Intelligence agencies were told they could use investigative
techniques -- wiretaps, microphones, informants -- that permitted
them to pry into the most valued areas of privacy and were then given
in many cases the unregulated authority to determine when to use
those techniques and how long to continue them. Intelligence agencies
were encouraged to gather "pure intelligence," which was put to
political use by public officials outside of those agencies. This was
possibly because Congress had failed to pass laws limiting the areas
into which intelligence agencies could legally inquire and the
information they could disseminate.
Improper acts were often intentionally concealed from the Government
officials responsible for supervising the intelligence agencies, or
undertaken without express authority. Such behavior is inexcusable.
But equally inexcusable is the absence of executive and congressional
oversight that engendered an atmosphere in which the heads of those
agencies believed they could conceal activities from their superiors.
Attorney General Levi's recent guidelines and the recommendations of
this Committee are intended to provide the necessary guidance.
Whether or not the responsible Government officials knew about
improper intelligence activities, and even if the agency heads failed
in their duty of full disclosure, it still follows that Presidents
and the appropriate Cabinet officials should have known about those
activities. This is a demanding standard, but one that must be
imposed. The future of democracy rests upon such accountability.
Subfinding (a)
Presidents have given intelligence agencies firm orders to collect
information concerning "subversive activities" of American citizens,
but have failed until recently to define the limits of domestic
intelligence, to provide safeguards for the rights of American
citizens, or to coordinate and control the ever-expanding
intelligence efforts by an increasing number of agencies.

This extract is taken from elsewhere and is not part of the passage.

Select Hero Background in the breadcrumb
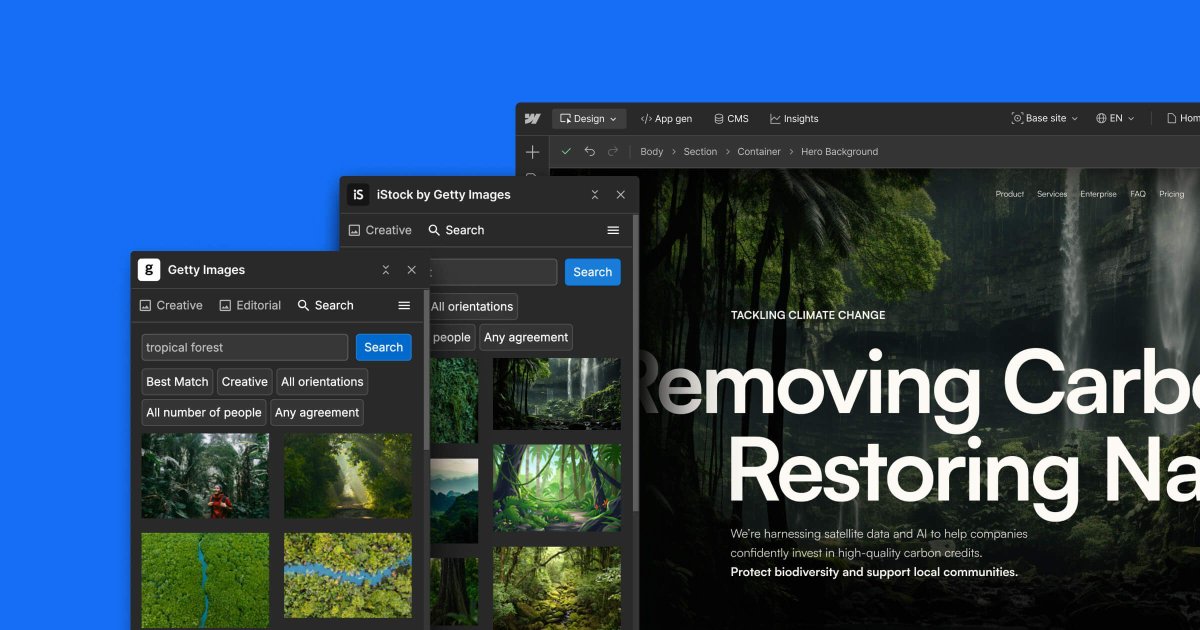1200x630 pixels. pyautogui.click(x=839, y=151)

As emphasized throughout this report, domestic intelligence
activities have been undertaken pursuant to mandates from the
Executive branch, generally issued during times of war or domestic
crisis. The directives of Presidents Roosevelt, Truman, and
Eisenhower to investigate "subversive activities," or other equally
ill-defined targets, were echoed in various orders from Attorneys
General, who themselves encouraged the FBI to undertake domestic
intelligence activities with vague but vigorous commands.

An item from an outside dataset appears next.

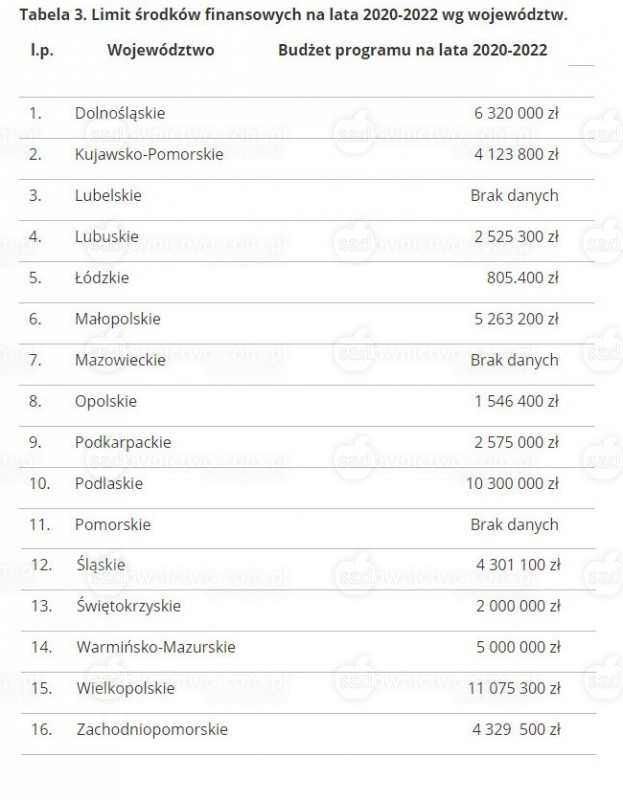This screenshot has height=800, width=623.
Task: Click the Pomorskie row name
Action: pos(113,525)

Neither Presidents nor their chief legal officers, the Attorneys
General, have defined the "subversive activities" which may be
investigated or provided guidelines to the agencies in determining
which individuals or groups were engaging in those activities. No
reporting procedures were established to enable Cabinet-level
officials or their designees to review the types of targets of
domestic investigations and to exercise independent judgment
concerning whether such investigations were warranted. No mechanisms
were established for monitoring the conduct of domestic
investigations or for determining if and when they should be
terminated. If Presidents had articulated standards in these areas,
or had designated someone to do the job for them, it is possible that
many of the abuses described in this report would not have occurred.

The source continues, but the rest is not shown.